Urinary pyridinium cross-link excretion is increased in critically ill surgical patients

Objectives: To determine: a) the rate of pyridinium cross-links of collagen excretion, breakdown products of bone, in critically ill surgical patients in the intensive care unit (ICU); and b) the relationship between cross-link excretion and nitrogen excretion and balance to ascertain whether collagen breakdown products contribute to protein losses during a hypercatabolic state. Design: Observational study starting on the first postoperative day to 20 days or until discharge. Setting: A surgical ICU in a University hospital. Patients: Nine mechanically ventilated, postoperative surgical patients (73 ± 3 [SD] yrs), receiving routine parenteral nutrition (18% protein) and 17 age-matched healthy subjects. Interventions: None.
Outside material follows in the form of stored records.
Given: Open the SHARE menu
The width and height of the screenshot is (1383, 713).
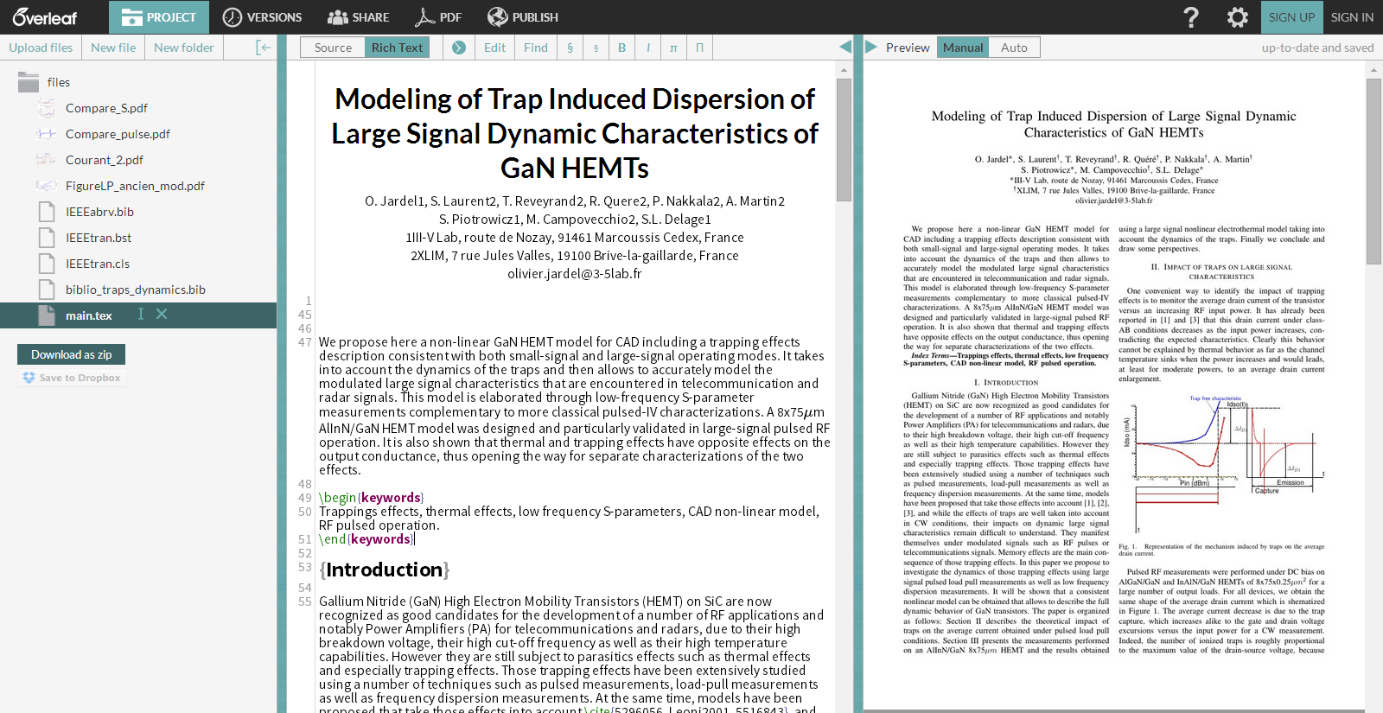Looking at the screenshot, I should pyautogui.click(x=359, y=17).
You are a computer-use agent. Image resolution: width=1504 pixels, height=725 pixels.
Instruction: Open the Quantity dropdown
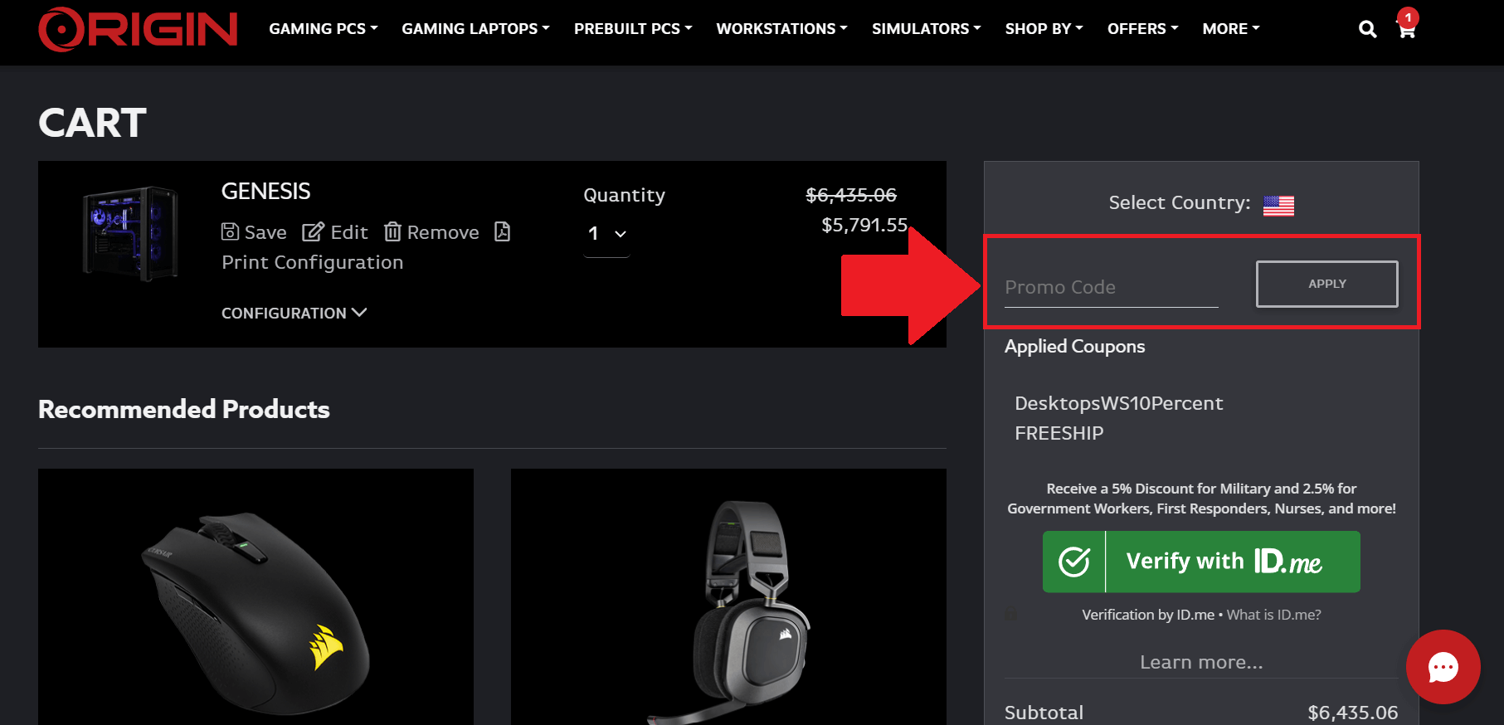tap(606, 234)
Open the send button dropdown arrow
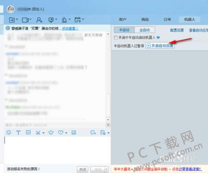The width and height of the screenshot is (208, 173). tap(106, 169)
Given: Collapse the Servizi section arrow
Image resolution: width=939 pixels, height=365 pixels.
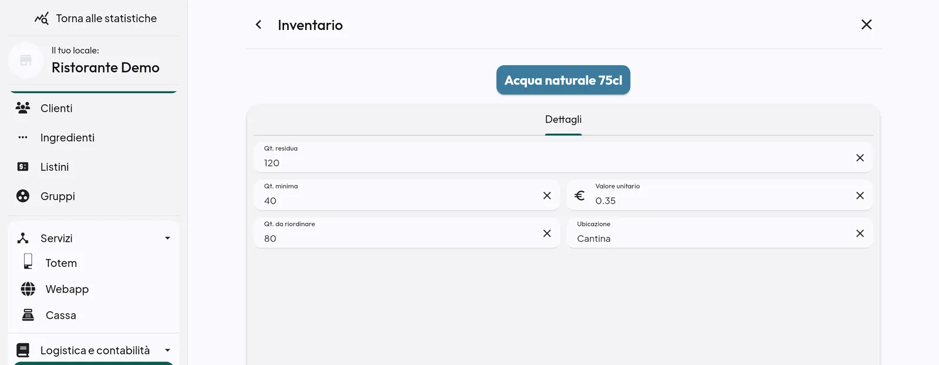Looking at the screenshot, I should 167,238.
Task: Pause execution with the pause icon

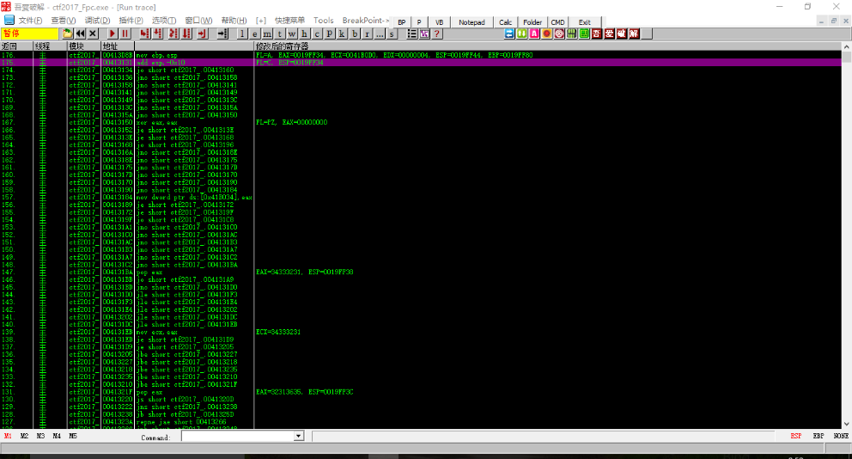Action: pos(125,34)
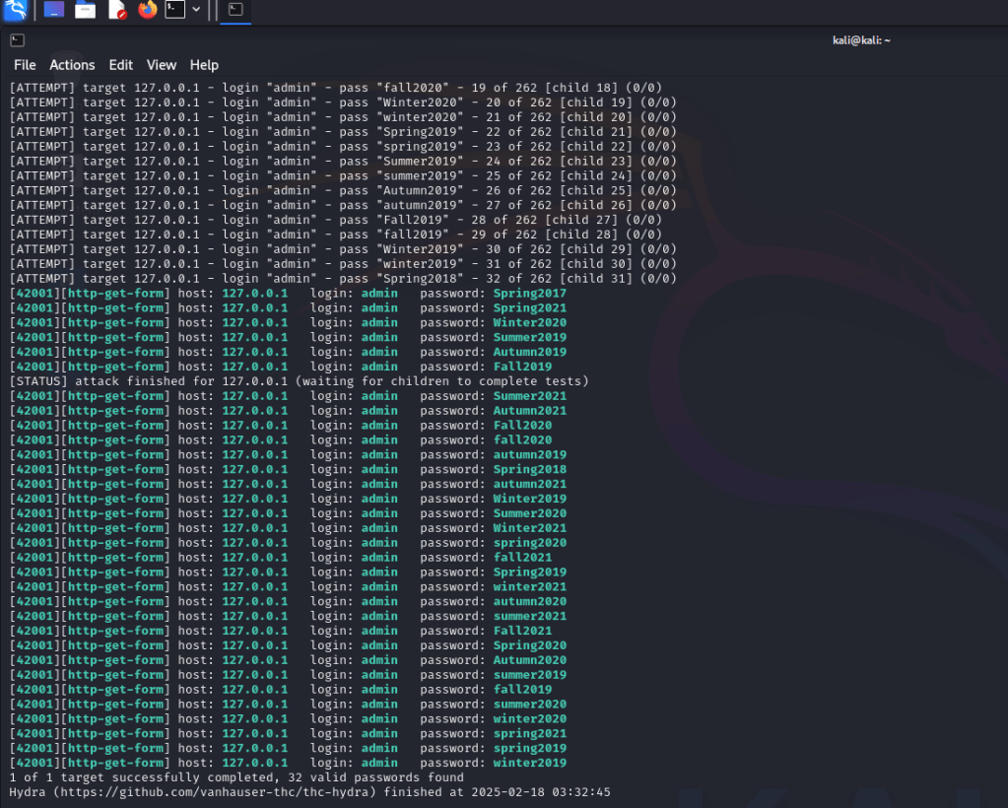Click the show desktop icon in panel

(54, 11)
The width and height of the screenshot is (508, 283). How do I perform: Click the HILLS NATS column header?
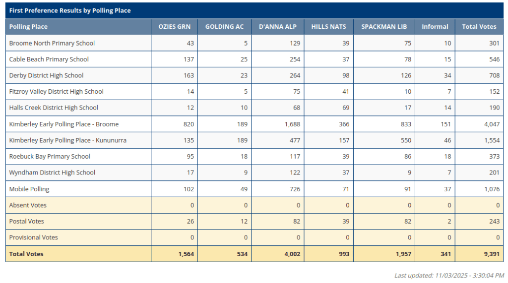tap(328, 27)
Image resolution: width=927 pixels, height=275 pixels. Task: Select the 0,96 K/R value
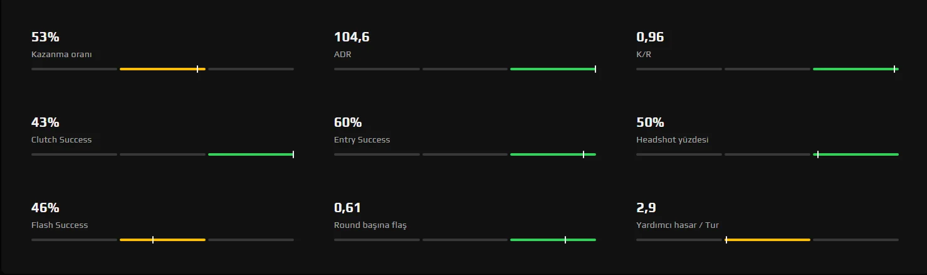point(650,37)
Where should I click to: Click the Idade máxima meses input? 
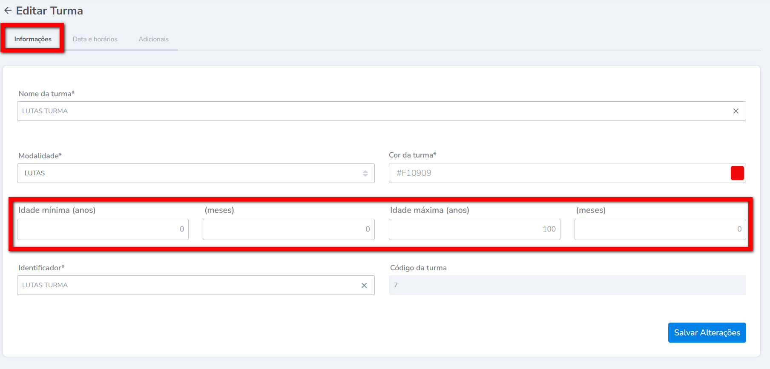660,229
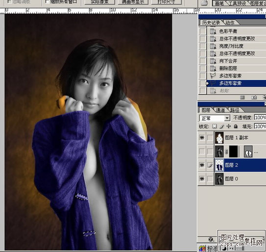Click the lock image pixels brush icon
The height and width of the screenshot is (252, 266).
pos(221,126)
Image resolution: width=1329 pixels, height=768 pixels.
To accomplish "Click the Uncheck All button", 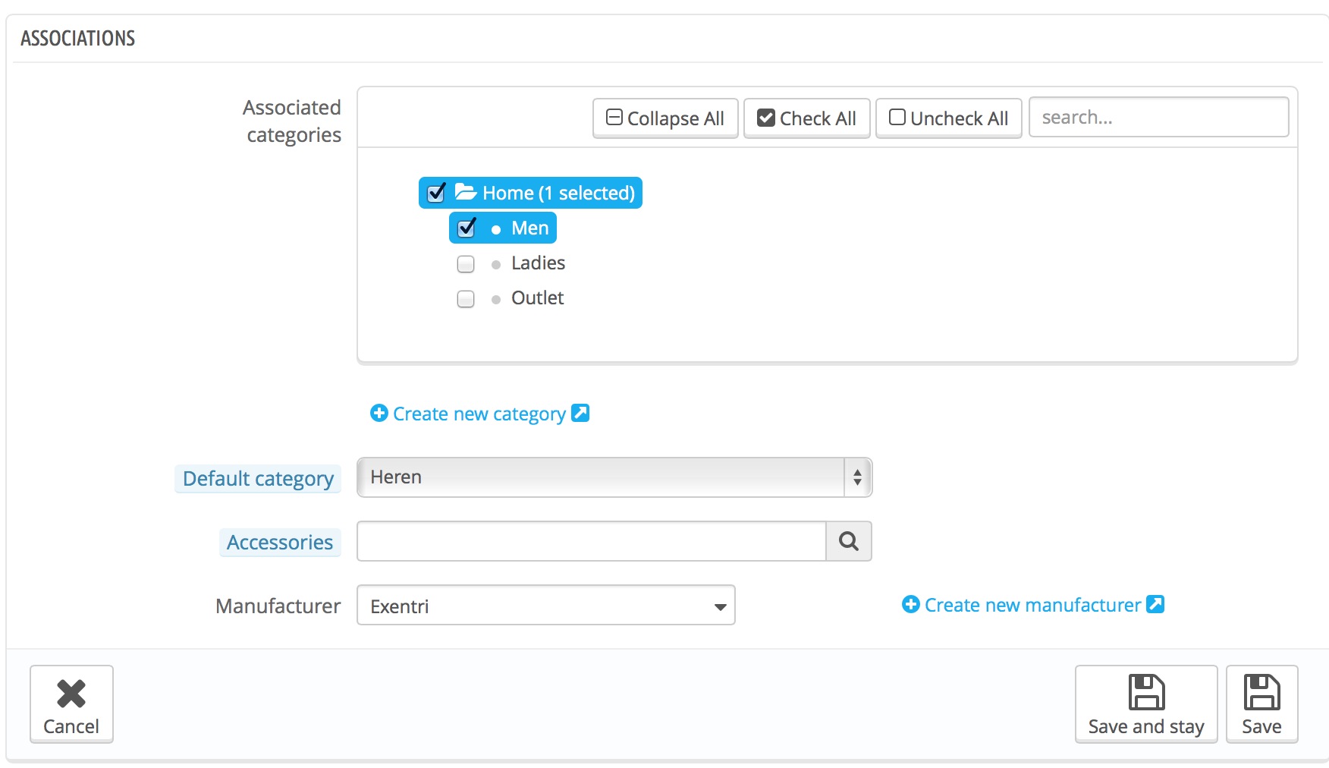I will point(948,118).
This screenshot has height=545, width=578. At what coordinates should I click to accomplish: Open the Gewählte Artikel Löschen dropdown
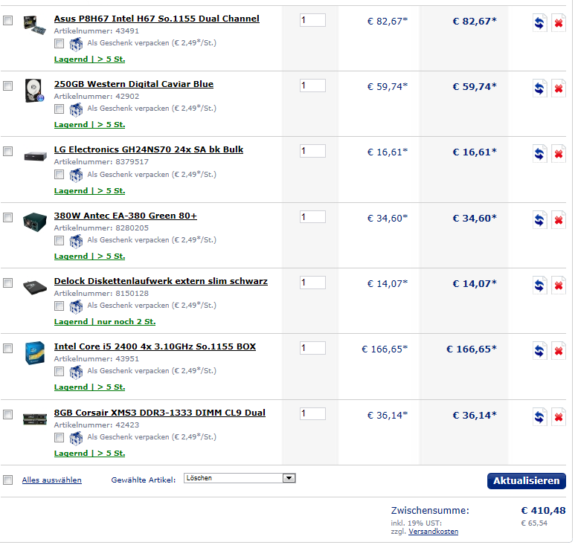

Measurements and Main Results: Resting energy expenditure was determined daily for ≤5 days after admission, and energy intake was set at 1.04 times the initial energy expenditure; thereafter, values of intake were reset weekly. Daily 24-hr urine samples were analyzed for cross-links, total and urea nitrogen, calcium, and creatinine for 20 days or until discharge. Two urine samples were also analyzed for cross-links in the healthy subjects. The excretion of cross-links from the surgical patients was markedly higher (p< .001) than in the healthy subjects, and calcium balance was significantly negative (p < .05). Patients who were discharged from the ICU within 5 days showed a lower rate of cross-link excretion (p < .02) and less day-to-day variability, compared with those patients who stayed longer, whether calculated over the course of the study or over the first 2 days in the ICU. There was no correlation between cross-links and energy expenditure, nitrogen excretion, or balance. Conclusions: The rate of cross-link excretion in critically ill patients: a) is markedly increased; b) is greater within the first two postoperative days in those patients who have an extended stay (>5 days) in the ICU; and c) is independent of the rate of nitrogen excretion. These findings suggest that critically ill postoperative patients experience an acute breakdown of collagen, which is likely due to resorption of bone or possibly comes from other collagen sources.